_INSTRUCTIONS FOR THE TASK_: Could each entry below be printed again exactly as given?
START TASK INPUTS
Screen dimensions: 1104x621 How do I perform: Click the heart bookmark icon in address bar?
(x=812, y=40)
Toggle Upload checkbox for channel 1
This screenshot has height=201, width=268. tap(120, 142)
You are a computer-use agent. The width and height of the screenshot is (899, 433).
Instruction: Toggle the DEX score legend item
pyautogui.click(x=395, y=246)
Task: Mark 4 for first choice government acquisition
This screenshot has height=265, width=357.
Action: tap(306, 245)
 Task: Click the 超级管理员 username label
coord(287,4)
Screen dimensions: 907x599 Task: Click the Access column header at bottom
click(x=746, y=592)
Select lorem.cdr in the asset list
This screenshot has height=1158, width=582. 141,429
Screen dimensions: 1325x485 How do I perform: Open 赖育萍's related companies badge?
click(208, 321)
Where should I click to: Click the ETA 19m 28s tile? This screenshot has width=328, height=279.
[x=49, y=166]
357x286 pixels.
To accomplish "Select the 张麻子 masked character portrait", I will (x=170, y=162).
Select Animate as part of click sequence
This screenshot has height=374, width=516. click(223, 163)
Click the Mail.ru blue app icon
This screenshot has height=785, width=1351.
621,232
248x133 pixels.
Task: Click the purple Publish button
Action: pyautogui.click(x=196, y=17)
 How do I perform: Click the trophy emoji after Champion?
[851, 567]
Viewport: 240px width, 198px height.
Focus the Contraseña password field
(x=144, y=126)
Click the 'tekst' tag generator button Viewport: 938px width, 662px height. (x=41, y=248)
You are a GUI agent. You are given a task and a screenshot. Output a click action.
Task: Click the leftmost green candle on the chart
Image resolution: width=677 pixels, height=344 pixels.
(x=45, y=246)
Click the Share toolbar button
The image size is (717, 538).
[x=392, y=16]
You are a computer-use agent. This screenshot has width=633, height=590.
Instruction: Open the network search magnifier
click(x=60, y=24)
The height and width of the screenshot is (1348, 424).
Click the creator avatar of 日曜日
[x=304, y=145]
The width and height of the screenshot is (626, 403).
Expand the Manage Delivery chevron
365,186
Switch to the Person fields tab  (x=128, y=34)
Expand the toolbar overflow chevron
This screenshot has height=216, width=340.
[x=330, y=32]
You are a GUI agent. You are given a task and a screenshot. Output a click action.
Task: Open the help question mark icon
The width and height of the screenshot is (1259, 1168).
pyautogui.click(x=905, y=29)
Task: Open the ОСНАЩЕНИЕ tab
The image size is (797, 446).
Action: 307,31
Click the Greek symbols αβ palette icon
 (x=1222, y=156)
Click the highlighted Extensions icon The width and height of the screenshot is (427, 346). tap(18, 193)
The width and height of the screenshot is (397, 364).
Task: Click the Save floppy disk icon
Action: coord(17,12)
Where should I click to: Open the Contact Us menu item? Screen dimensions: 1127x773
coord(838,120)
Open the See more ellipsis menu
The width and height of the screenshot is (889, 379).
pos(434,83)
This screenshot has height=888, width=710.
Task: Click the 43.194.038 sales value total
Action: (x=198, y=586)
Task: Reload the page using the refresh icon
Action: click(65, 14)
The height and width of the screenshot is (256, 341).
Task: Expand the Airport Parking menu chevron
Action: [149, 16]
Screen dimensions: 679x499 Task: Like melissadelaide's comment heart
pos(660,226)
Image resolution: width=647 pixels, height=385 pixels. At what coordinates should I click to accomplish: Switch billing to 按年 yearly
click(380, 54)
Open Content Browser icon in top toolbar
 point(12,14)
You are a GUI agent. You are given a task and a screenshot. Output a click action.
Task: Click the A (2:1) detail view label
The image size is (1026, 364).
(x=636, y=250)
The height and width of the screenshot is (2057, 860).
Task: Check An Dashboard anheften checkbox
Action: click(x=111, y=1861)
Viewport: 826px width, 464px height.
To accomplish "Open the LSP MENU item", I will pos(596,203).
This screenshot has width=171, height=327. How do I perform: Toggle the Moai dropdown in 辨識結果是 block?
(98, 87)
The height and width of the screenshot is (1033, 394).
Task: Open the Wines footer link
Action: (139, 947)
END TASK INPUTS
_WRITTEN SOLUTION_:
Screen dimensions: 1104x621 How do I perform: Click the heart bookmark icon in address bar?
(x=812, y=40)
Toggle Upload checkbox for channel 1
This screenshot has height=201, width=268. tap(120, 142)
You are a computer-use agent. The width and height of the screenshot is (899, 433).
Instruction: Toggle the DEX score legend item
pyautogui.click(x=395, y=246)
Task: Mark 4 for first choice government acquisition
This screenshot has height=265, width=357.
Action: tap(306, 245)
 Task: Click the 超级管理员 username label
coord(287,4)
Screen dimensions: 907x599 Task: Click the Access column header at bottom
click(x=746, y=592)
Select lorem.cdr in the asset list
This screenshot has height=1158, width=582. 141,429
Screen dimensions: 1325x485 How do I perform: Open 赖育萍's related companies badge?
click(208, 321)
Where should I click to: Click the ETA 19m 28s tile? This screenshot has width=328, height=279.
[x=49, y=166]
357x286 pixels.
To accomplish "Select the 张麻子 masked character portrait", I will (x=170, y=162).
Select Animate as part of click sequence
This screenshot has height=374, width=516. click(223, 163)
Click the Mail.ru blue app icon
This screenshot has height=785, width=1351.
621,232
248x133 pixels.
Task: Click the purple Publish button
Action: pyautogui.click(x=196, y=17)
 How do I perform: Click the trophy emoji after Champion?
[851, 567]
Viewport: 240px width, 198px height.
Focus the Contraseña password field
(x=144, y=126)
Click the 'tekst' tag generator button Viewport: 938px width, 662px height. (x=41, y=248)
You are a GUI agent. You are given a task and a screenshot. Output a click action.
Task: Click the leftmost green candle on the chart
Image resolution: width=677 pixels, height=344 pixels.
(x=45, y=246)
Click the Share toolbar button
The image size is (717, 538).
[x=392, y=16]
You are a computer-use agent. This screenshot has width=633, height=590.
Instruction: Open the network search magnifier
click(x=60, y=24)
The height and width of the screenshot is (1348, 424).
Click the creator avatar of 日曜日
[x=304, y=145]
The width and height of the screenshot is (626, 403).
Expand the Manage Delivery chevron
365,186
Switch to the Person fields tab  (x=128, y=34)
Expand the toolbar overflow chevron
This screenshot has height=216, width=340.
[x=330, y=32]
You are a GUI agent. You are given a task and a screenshot. Output a click action.
Task: Open the help question mark icon
The width and height of the screenshot is (1259, 1168).
pyautogui.click(x=905, y=29)
Task: Open the ОСНАЩЕНИЕ tab
The image size is (797, 446).
Action: 307,31
Click the Greek symbols αβ palette icon
 (x=1222, y=156)
Click the highlighted Extensions icon The width and height of the screenshot is (427, 346). tap(18, 193)
The width and height of the screenshot is (397, 364).
Task: Click the Save floppy disk icon
Action: coord(17,12)
Where should I click to: Open the Contact Us menu item? Screen dimensions: 1127x773
coord(838,120)
Open the See more ellipsis menu
The width and height of the screenshot is (889, 379).
pos(434,83)
This screenshot has height=888, width=710.
Task: Click the 43.194.038 sales value total
Action: (x=198, y=586)
Task: Reload the page using the refresh icon
Action: click(65, 14)
The height and width of the screenshot is (256, 341).
Task: Expand the Airport Parking menu chevron
Action: [149, 16]
Screen dimensions: 679x499 Task: Like melissadelaide's comment heart
pos(660,226)
Image resolution: width=647 pixels, height=385 pixels. At what coordinates should I click to accomplish: Switch billing to 按年 yearly
click(380, 54)
Open Content Browser icon in top toolbar
 point(12,14)
You are a GUI agent. You are given a task and a screenshot. Output a click action.
Task: Click the A (2:1) detail view label
The image size is (1026, 364).
(x=636, y=250)
The height and width of the screenshot is (2057, 860).
Task: Check An Dashboard anheften checkbox
Action: click(x=111, y=1861)
Viewport: 826px width, 464px height.
To accomplish "Open the LSP MENU item", I will pos(596,203).
This screenshot has width=171, height=327. How do I perform: Toggle the Moai dropdown in 辨識結果是 block?
(98, 87)
The height and width of the screenshot is (1033, 394).
Task: Open the Wines footer link
Action: (139, 947)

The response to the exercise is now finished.